> _Goal of the exercise_
In the copy of these records, include no pictures and change nothing else.

> _Data shown_
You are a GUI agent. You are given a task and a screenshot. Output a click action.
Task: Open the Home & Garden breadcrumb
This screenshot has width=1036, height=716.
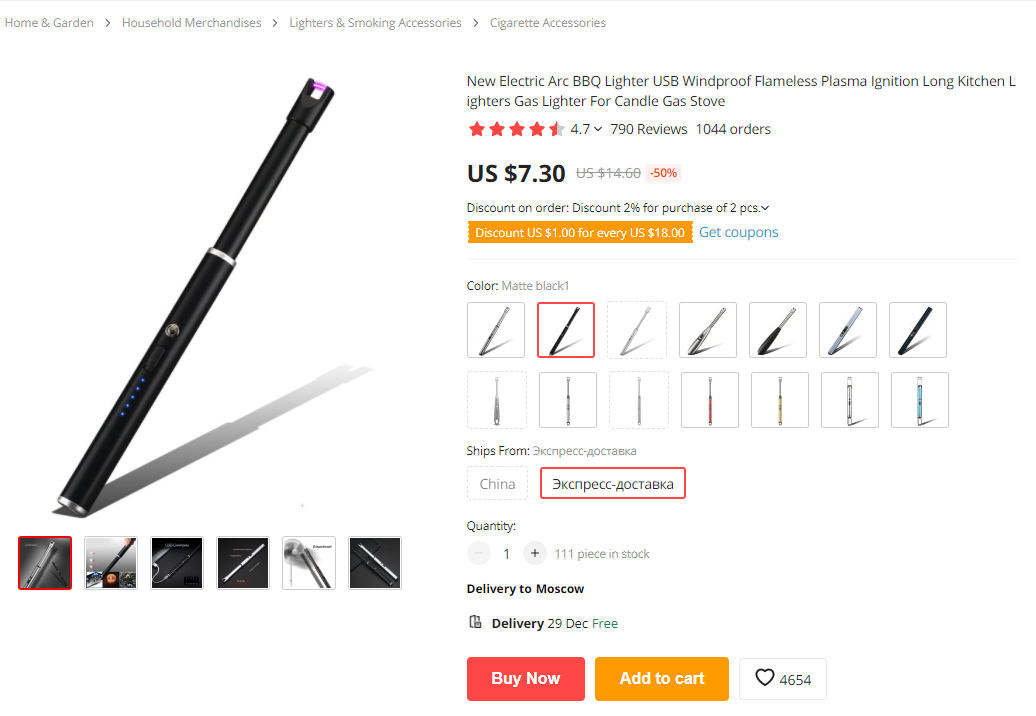[x=49, y=22]
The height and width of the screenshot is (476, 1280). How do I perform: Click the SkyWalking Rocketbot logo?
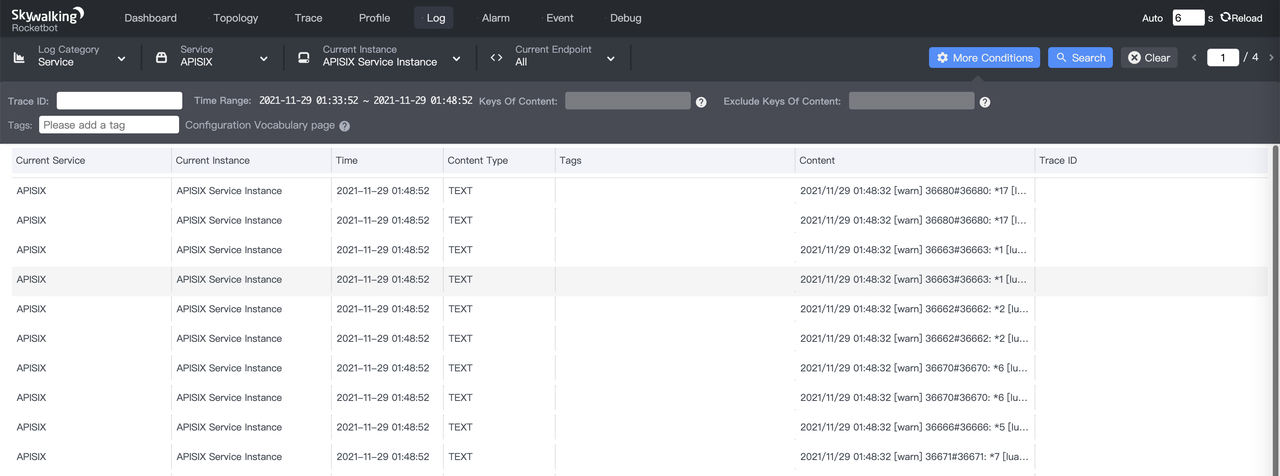[47, 19]
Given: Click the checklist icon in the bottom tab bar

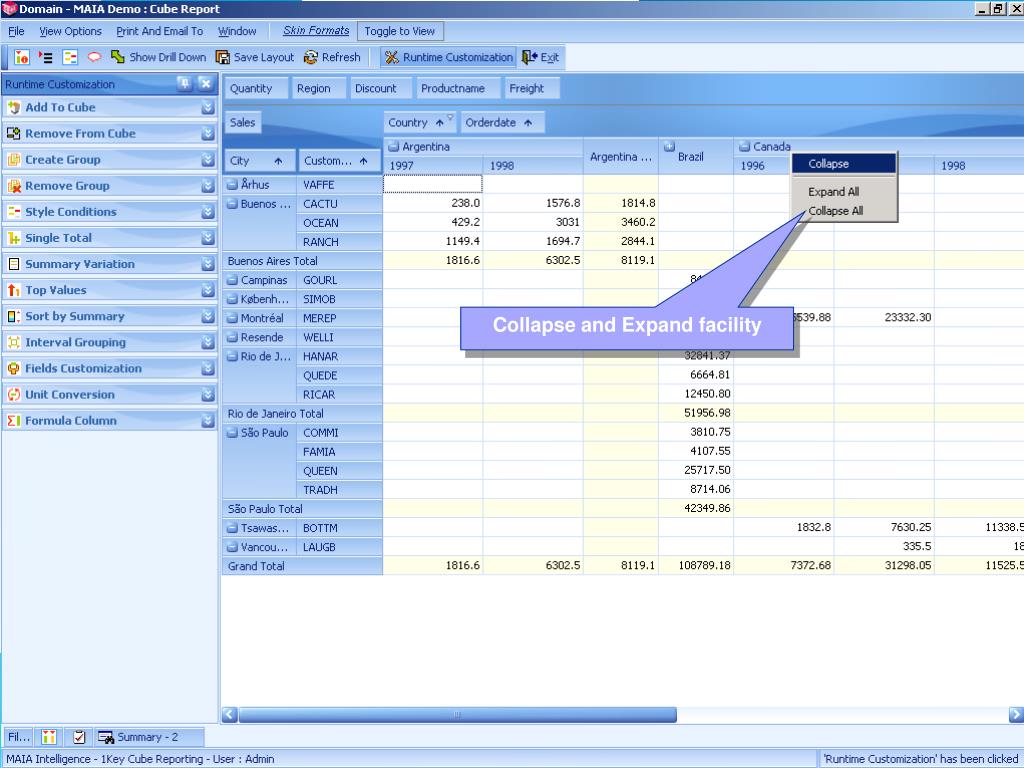Looking at the screenshot, I should (x=79, y=738).
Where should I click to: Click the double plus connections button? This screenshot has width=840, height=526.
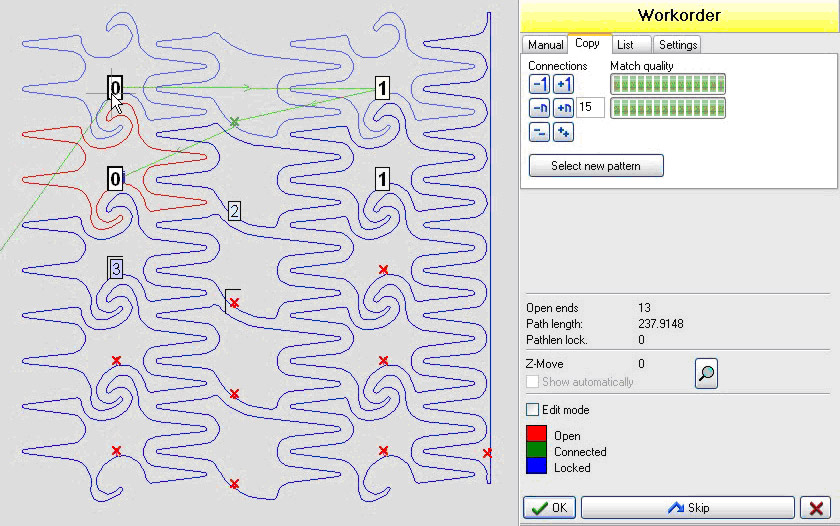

> _The answer_
You are a GUI agent. You are given a task and a screenshot. Output a click action.
Task: Open the Home & Garden breadcrumb
This screenshot has width=1036, height=716.
[x=49, y=22]
The height and width of the screenshot is (476, 1280). How do I perform: Click the SkyWalking Rocketbot logo?
[47, 19]
Given: Click the checklist icon in the bottom tab bar

Looking at the screenshot, I should (x=79, y=738).
Where should I click to: Click the double plus connections button? This screenshot has width=840, height=526.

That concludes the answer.